The Pregnancy Discrimination Act and the Americans with Disabilities Act apply at the same 15-employee threshold, and the PUMP Act gives nursing employees break time and a private space at almost every employer.

Between 15 and 50 employees there is a real gap. PWFA covers accommodation such as modified duties, schedule changes, time off for appointments and lactation breaks, but FMLA does not yet apply, so no statute gives a South Dakota worker a 12-week job hold for the birth itself.

That gap is the decision your offer letter has to make explicit. The most retention-critical voluntary line for a South Dakota hire is paid parental leave, because federal unpaid FMLA at 50 and PWFA accommodation at 15 leave a wide space that only a written policy fills. See how Wyoming handles the same federal-only picture if you are hiring across state lines.

South Dakota employers under 50, military leave and jury duty

Below 50 employees South Dakota imposes no mandatory leave law, with three narrow exceptions that apply at any size: PWFA accommodation at 15 employees, USERRA reemployment for service members, and jury-duty protection.

USERRA protects a service member's civilian job for up to five years of cumulative service and reinstates them on the escalator principle. South Dakota law bars firing or penalising an employee for answering a jury summons.

USERRA reinstates a returning service member to the position they would have reached had they not been called up, not simply the job they left. Health-plan continuation runs alongside, and the protection applies regardless of company size. For federal leave obligations that follow you into every state, see the United States hiring guide.

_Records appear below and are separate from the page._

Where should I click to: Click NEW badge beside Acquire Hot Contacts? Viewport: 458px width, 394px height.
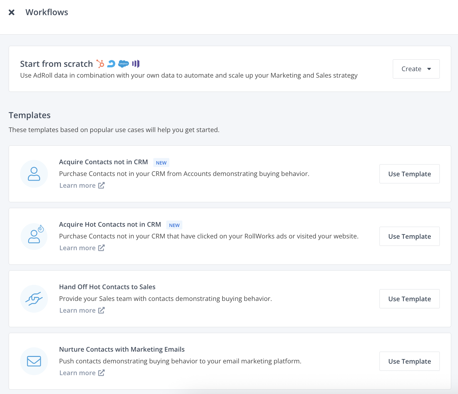pyautogui.click(x=174, y=225)
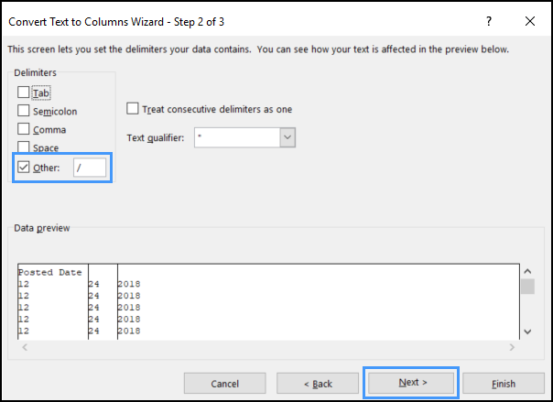Proceed with the Next button
This screenshot has width=553, height=402.
[411, 383]
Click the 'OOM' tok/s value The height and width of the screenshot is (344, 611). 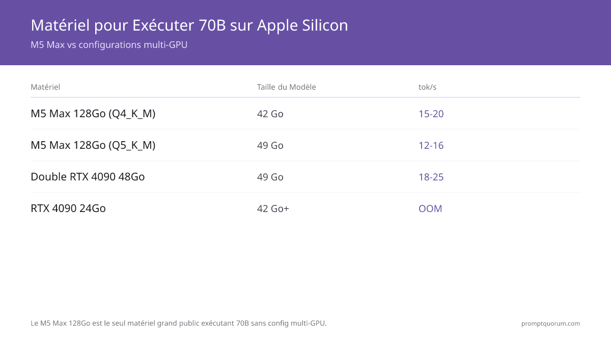click(x=430, y=209)
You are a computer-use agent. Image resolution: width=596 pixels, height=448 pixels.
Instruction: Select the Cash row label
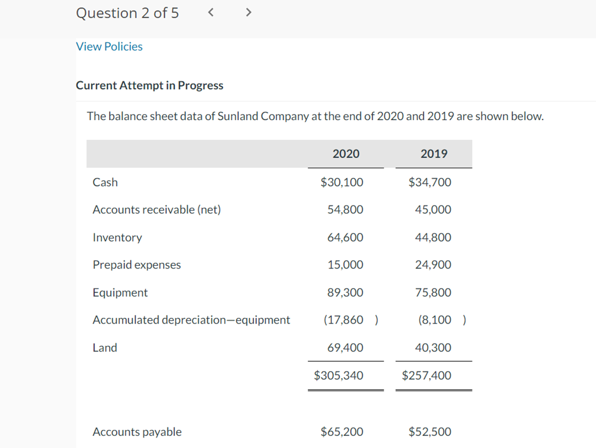coord(105,182)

For most small South Dakota employers this is the entire mandatory picture: accommodate pregnancy at 15 employees under the PWFA, reinstate service members, and protect jury service. Everything beyond that, including the 26-week military caregiver entitlement that arrives with FMLA at 50 employees, is either a federal trigger you grow into or a voluntary benefit you choose. Check South Dakota state tax and unemployment insurance for the full picture of what does appear on a South Dakota payslip.

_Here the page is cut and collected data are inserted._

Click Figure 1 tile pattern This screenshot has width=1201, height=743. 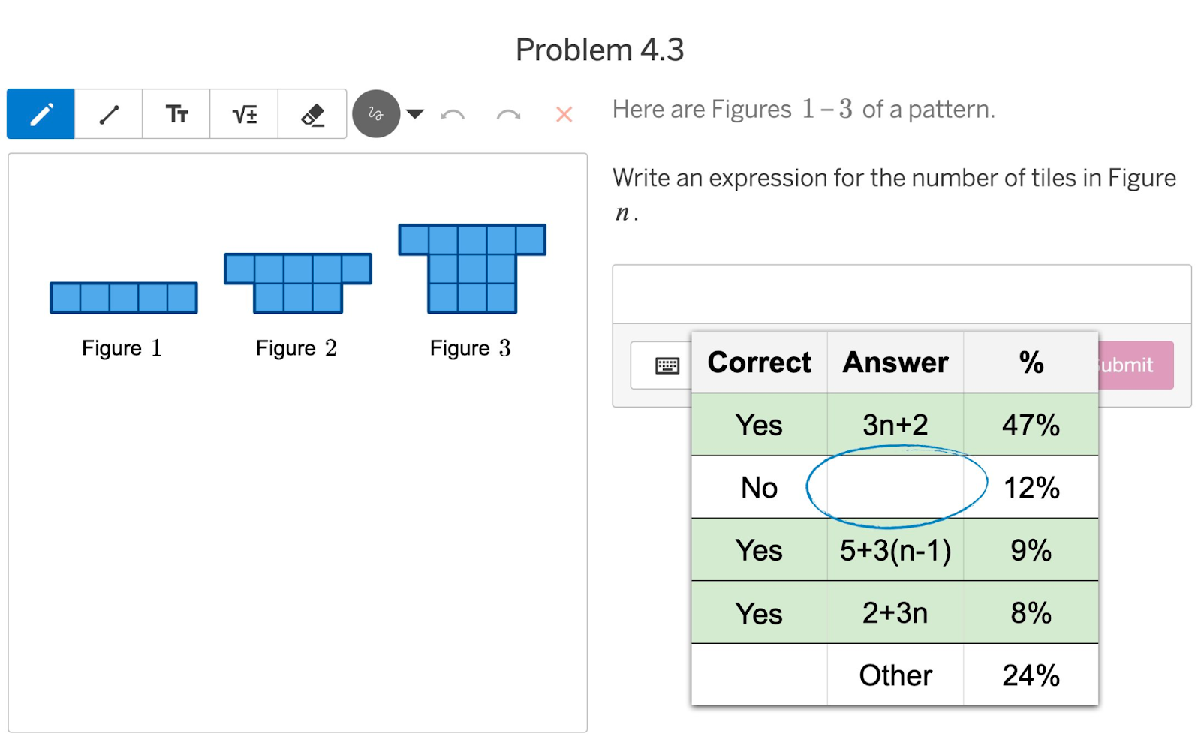pyautogui.click(x=124, y=298)
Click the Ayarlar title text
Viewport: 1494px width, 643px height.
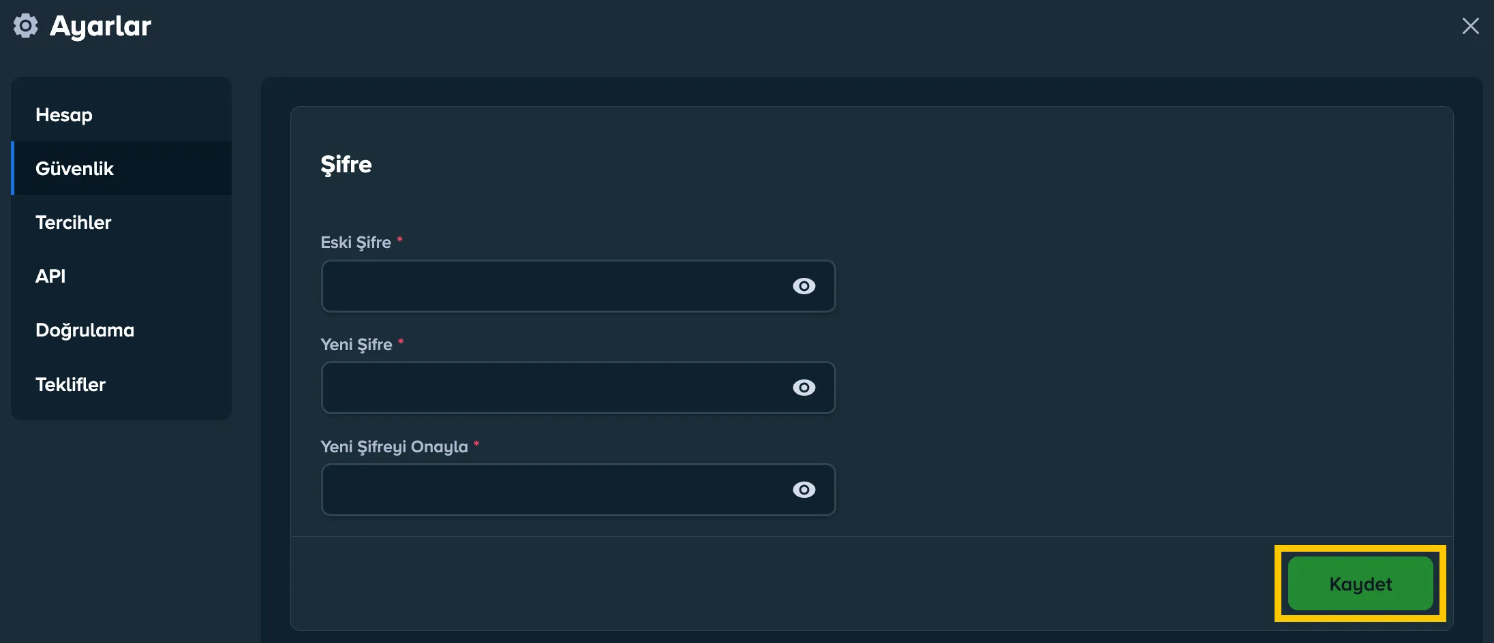[100, 26]
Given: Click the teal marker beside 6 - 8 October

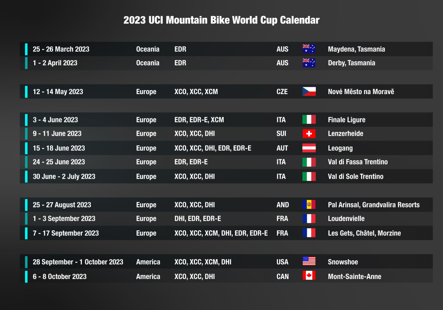Looking at the screenshot, I should click(x=26, y=276).
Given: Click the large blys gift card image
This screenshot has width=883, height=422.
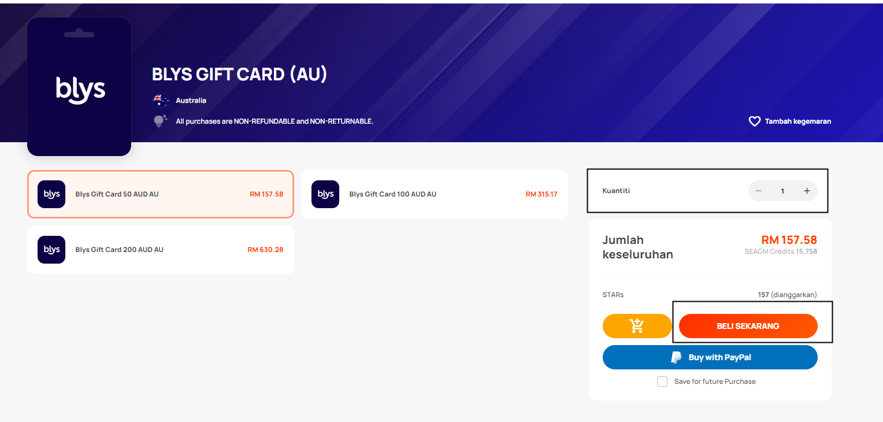Looking at the screenshot, I should pos(79,87).
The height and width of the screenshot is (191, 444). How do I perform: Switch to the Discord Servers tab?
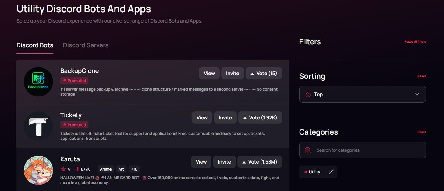tap(86, 45)
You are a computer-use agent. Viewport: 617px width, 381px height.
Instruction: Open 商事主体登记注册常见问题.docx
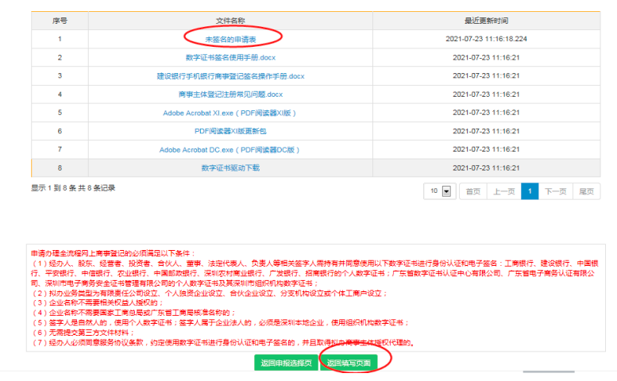(230, 94)
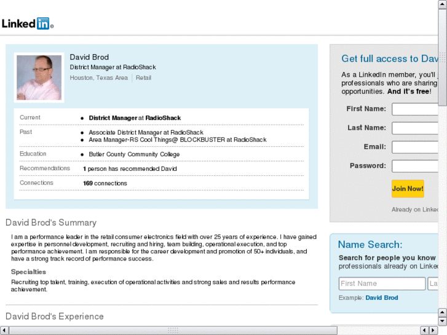447x335 pixels.
Task: Open David Brod's profile photo
Action: tap(39, 77)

How Teamed runs South Dakota leave end to end

Teamed becomes your legal employer of record in South Dakota for $599 per employee per month flat, with zero FX mark-up. You design the leave package; we administer it and track every federal trigger for you.

FMLA eligibility, the 50-employee threshold measured across your whole US payroll, PWFA accommodation logging, USERRA reinstatement and jury-duty pay continuation all run on one platform.

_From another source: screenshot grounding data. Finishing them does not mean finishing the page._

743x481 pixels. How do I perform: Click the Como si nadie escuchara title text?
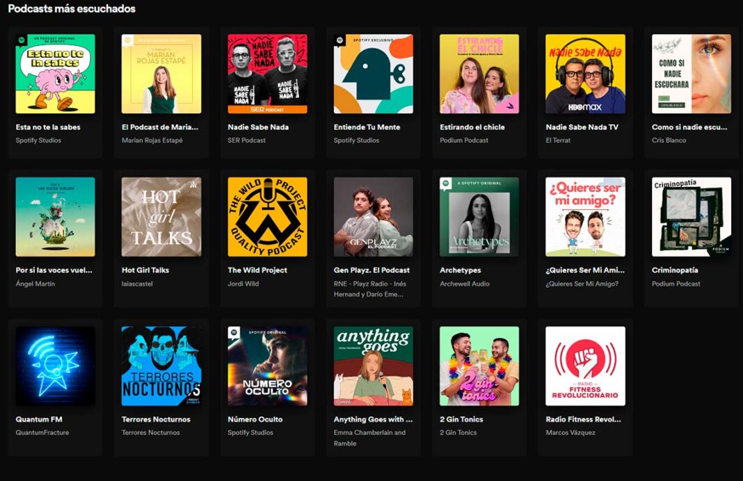689,127
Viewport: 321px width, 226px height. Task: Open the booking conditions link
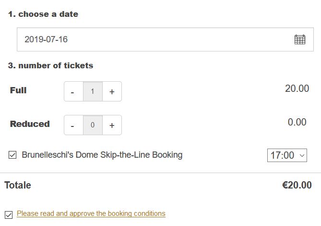tap(91, 213)
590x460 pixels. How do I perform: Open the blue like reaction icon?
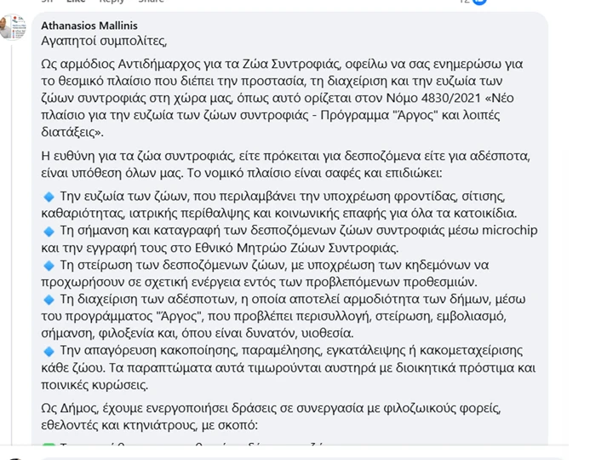tap(479, 3)
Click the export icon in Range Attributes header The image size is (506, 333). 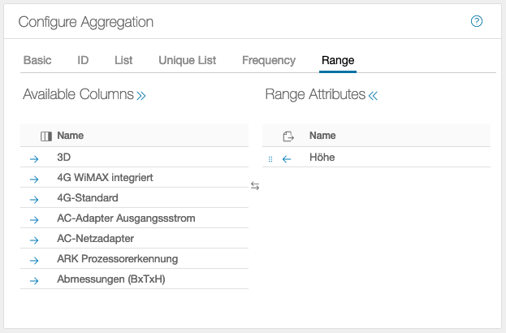[x=288, y=136]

Real HR and legal experts handle your South Dakota hires and know the FMLA, PWFA and USERRA stack by heart. An actual person, not a chatbot or a pooled queue. There is no setup fee and no exit fee, and statutory employer cost (FICA, FUTA, SUTA, workers' compensation) passes through at cost, itemised on every invoice.

Contractor onboarding, EOR payroll and entity graduation all live on one platform. A South Dakota contractor who converts to W-2 keeps their record, and that same employee can graduate to your own US entity when the model no longer fits, without switching systems. Use the Crossover Calculator to see the month the model flips. An employer of record is the right structure for a first South Dakota hire, until it isn't. See South Dakota wage and overtime law for the pay rules that sit alongside your leave design.

Teamed Legal Operations
The South Dakota leave question is one of the cleanest in the country: no state paid family leave, no state paid sick leave for private staff, and federal FMLA only once you cross 50 employees. The state's own paid family leave benefit reaches state-government workers alone, so it changes nothing for a private hire. The work is not compliance, it is policy design. A South Dakota candidate weighing your offer against a Minnesota one knows exactly what the state does not give them, so your voluntary parental and sick-leave lines are what close the gap.
A note from Tom Price-Daniel

South Dakota writes no leave law of its own for private staff. The federal floor starts at 50 employees and stops at unpaid.
Below that line a new parent has no statutory job hold, only PWFA accommodation at 15 employees.
In South Dakota the offer letter is the leave policy. That is the whole job, and it is worth doing well.